> Indicación 1
Según el texto proporcionado que aparece más abajo, ¿en qué lugar seguía entrenando Ángel?
◇ ◇ ◇ ◇ ◇
ARTURO PÉREZ-REVERTE | El Semanal - 21/9/2008
El asunto es conocido, así que ahorro nombres y detalles: un
caballero acude en socorro de una mujer a la que maltratan, el
maltratador le da una paliza que lo deja a las puertas de la muerte, y
la maltratada se pone de parte del maltratador. En el fondo es buen
chaval, argumenta la churri. A ver quién le ha dado al otro vela en el
entierro.
Algunos creerán que eso es raro, pero no lo es. El arriba firmante, por ejemplo, tuvo en otro tiempo oportunidad de presenciar
dos situaciones parecidas, una como testigo y otra como estrella
invitada, a medias con el rey del trile, Ángel Ejarque Calvo. La
primera fue durante un reportaje nocturno en los barrios duros
madrileños, allá por los ochenta. Avisada la policía de que un tío le
estaba dando a su legítima las suyas y las del pulpo, acudió una
patrulla. Y cuando redujeron al fulano, poniéndole unas esposas, la
mujer, a la que el otro había puesto la cara guapa, se revolvió como
una fiera contra los maderos. «¡Dejadlo, dejadlo, hijos de puta!
-gritaba desgañitándose-. ¡Dejadlo!»
La segunda vez salía de calzarme unas garimbas con Ángel en las Vistillas -acababan de soltarlo del talego-, cuando nos topamos
con un jambo que le daba fuertes empujones a una mujer contra el capó
de un coche, mientras discutían. Le afeamos la conducta y se nos puso
bravo. Ángel -hoy honrado currante y abuelo múltiple-, que fue boxeador
y todavía entrenaba en La Ferroviaria, lo miró fijo y muy serio,
calculando en dónde iba a calzarle la hostia. Y en ésas se nos rebotó
la torda. «¿Pa qué os metéis vosotros?», preguntó. Me encogí de hombros
y le dije a mi plas: «Tiene razón, colega. ¿Pa qué nos metemos?». Y
Ángel, que siempre rumia las cosas muy despacio y todavía andaba
mirándole el hígado al otro, levantó una ceja y dijo: «Vale». Y nos
fuimos. Y al rato, después de pensarlo un rato, concluyó, filosófico:
«Sarna con gusto no pica, colega».
Podría contarles más bonitas y edificantes historias como ésas, y no sólo de individuos e individuas. También entre pavas se
dan su ajo. Tengo una preciosa sobre una conocida feminata que varea
con frecuencia a su pareja, y la otra sigue allí, encantada, mientras
ambas denuncian con mucho garbo y energía el machismo repugnante de la
sociedad española. Pero a estas alturas del artículo ustedes habrán
captado el fondo del asunto, resumible en lo de Ángel: leña con gusto
no duele. La existencia de ciertos verdugos -no todos, pero sí algunos-
sería imposible sin la complicidad activa o pasiva de ciertas víctimas.
Sobre eso de las complicidades conozco, casualmente, otra interesante
historia doméstica, que concluyó cuando él se despertó a media noche,
se la encontró sentada en el borde de la cama, mirándolo, y ella dijo:
«La próxima vez que me pongas la mano encima, borracho o sobrio, te
corto la garganta mientras duermes». Y no volvió a tocarla, oigan. El
tío machote.
◇ ◇ ◇ ◇ ◇
> Indicación 2
Presenta el listado que sigue como una lista numerada y omite las líneas en blanco.
◇ ◇ ◇ ◇ ◇
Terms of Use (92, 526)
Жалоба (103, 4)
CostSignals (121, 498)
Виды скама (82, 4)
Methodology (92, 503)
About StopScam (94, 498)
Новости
◇ ◇ ◇ ◇ ◇
> Respuesta final 1
En La Ferroviaria.

> Respuesta final 2
1. Terms of Use (92, 526)
2. Жалоба (103, 4)
3. CostSignals (121, 498)
4. Виды скама (82, 4)
5. Methodology (92, 503)
6. About StopScam (94, 498)
7. Новости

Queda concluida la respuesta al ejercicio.